Emil Cioran, Le mauvais démiurge (1969), in Œuvres, (Quarto Gallimard, 1995), pp.1169-1170
«Il est difficile, il est impossible de croire que le dieu bon, le « Père », ait trempé dans le scandale de la création. Tout fait penser qu’il n’y prit aucune part, qu’elle relève d’un dieu sans scrupules, d’un dieu taré. La bonté ne créée pas : elle manque d’imagination ; or, il en faut pour fabriquer un monde, si bâclé soit-il. C’est, à la rigueur, du mélange de la bonté et de la méchanceté que peut surgir un acte ou une œuvre. Ou un univers. En partant du nôtre, il est en tout cas autrement aisé de remonter à un dieu suspect qu’à un dieu honorable.
Le dieu bon, décidément, n’était pas outillé pour créer : il possède tout, sauf la toute-puissance. Grand par ses déficiences (anémie et bonté vont de pair), il est le prototype de l’inefficacité : il ne peut aider personne … Nous ne nous accrochons d’ailleurs à lui que lorsque nous dépouillons notre dimension historique ; dès que nous la réintégrons, il nous est étranger, il nous est incompréhensible : il n’a rien qui fascine, il n’a rien d’un monstre. Et c’est alors que nous nous tournons vers le créateur, dieu inférieur et affairé, instigateur des événements. (…).

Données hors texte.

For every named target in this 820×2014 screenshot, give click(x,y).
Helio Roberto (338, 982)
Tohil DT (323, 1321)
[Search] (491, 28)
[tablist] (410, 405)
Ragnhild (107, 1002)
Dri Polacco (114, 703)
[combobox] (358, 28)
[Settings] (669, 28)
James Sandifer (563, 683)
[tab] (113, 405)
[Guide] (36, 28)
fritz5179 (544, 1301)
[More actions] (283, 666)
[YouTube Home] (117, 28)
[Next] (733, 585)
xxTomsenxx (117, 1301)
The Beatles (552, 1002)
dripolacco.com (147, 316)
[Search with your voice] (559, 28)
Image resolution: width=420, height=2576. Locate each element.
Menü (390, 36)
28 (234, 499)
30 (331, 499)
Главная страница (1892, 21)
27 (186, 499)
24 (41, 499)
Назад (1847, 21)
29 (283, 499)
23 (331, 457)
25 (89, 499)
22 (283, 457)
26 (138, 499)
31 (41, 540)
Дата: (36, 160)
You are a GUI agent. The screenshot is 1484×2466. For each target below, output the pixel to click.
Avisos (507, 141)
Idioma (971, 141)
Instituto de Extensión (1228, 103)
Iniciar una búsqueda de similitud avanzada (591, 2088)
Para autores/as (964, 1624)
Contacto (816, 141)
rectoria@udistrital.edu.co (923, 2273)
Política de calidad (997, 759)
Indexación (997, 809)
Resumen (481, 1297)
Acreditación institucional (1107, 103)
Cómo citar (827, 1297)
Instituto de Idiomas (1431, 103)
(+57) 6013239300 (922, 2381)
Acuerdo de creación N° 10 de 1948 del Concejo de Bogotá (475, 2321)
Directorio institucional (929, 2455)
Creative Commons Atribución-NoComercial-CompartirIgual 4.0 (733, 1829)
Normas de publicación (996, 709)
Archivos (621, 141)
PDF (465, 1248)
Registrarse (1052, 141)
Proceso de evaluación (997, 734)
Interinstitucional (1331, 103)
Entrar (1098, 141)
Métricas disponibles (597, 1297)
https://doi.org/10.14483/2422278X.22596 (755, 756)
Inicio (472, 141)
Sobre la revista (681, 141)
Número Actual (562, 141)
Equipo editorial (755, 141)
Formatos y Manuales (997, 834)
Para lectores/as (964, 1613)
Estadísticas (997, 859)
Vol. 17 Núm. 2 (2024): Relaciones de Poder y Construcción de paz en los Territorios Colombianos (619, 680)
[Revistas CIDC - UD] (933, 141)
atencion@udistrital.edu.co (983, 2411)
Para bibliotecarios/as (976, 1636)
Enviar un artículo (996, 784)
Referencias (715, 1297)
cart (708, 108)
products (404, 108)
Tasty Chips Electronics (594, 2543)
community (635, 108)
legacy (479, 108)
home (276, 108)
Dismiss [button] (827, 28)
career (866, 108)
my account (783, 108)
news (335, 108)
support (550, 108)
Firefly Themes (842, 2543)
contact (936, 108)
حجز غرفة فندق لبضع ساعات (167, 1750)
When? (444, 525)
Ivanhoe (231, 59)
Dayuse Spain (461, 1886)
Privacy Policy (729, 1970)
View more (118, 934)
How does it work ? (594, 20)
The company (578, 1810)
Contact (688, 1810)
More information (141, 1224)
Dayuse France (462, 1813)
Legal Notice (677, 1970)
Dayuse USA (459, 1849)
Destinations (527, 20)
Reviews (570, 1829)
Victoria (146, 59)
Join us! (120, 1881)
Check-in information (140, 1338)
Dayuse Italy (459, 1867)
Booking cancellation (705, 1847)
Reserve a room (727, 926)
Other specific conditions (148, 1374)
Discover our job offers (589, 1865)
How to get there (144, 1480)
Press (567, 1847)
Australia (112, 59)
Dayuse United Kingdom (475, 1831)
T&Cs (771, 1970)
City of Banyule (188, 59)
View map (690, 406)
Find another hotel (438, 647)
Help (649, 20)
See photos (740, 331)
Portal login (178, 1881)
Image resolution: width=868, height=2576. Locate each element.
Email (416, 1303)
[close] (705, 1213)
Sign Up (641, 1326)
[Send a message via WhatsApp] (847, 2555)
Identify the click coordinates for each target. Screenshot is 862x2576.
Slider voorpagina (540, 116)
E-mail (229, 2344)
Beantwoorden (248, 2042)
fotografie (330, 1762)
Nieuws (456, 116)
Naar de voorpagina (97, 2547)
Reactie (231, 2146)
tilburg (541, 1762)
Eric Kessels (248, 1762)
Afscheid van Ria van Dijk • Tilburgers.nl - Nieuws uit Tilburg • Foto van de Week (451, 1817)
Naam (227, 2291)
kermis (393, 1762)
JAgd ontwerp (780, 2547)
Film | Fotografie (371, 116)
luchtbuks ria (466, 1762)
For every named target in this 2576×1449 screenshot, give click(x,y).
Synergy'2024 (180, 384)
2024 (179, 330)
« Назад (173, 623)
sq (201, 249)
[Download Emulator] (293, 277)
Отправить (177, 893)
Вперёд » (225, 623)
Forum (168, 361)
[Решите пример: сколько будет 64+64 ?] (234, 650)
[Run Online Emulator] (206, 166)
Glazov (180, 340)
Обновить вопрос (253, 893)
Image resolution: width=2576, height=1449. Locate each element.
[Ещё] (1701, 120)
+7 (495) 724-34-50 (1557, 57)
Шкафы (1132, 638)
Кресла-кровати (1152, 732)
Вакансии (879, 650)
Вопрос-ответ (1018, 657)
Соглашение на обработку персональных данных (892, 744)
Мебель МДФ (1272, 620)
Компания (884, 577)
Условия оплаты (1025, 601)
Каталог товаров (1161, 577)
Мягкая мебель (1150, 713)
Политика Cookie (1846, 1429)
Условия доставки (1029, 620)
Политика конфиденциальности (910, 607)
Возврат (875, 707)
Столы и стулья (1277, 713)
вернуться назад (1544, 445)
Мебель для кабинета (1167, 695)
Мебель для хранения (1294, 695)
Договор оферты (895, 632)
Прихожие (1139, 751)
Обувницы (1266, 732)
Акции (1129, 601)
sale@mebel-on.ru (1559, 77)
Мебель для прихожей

Comme le mal préside à tout ce qui est corruptible, autant dire à tout ce qui est vivant, c’est une tentative ridicule que de vouloir démontrer qu’il renferme moins d’être que le bien, ou même qu’il contient aucunement. Ceux qui l’assimilent au néant s’imaginent sauver par là ce pauvre dieu bon. On ne le sauve que si on a le courage de disjoindre sa cause de celle du démiurge. Pour s’y être refusé, le christianisme devait, toute sa carrière durant, s’évertuer à imposer l’inévidence d’un créateur miséricordieux : entreprise désespérée qui a épuisé le christianisme et compromis le dieu qu’il voulait préserver.»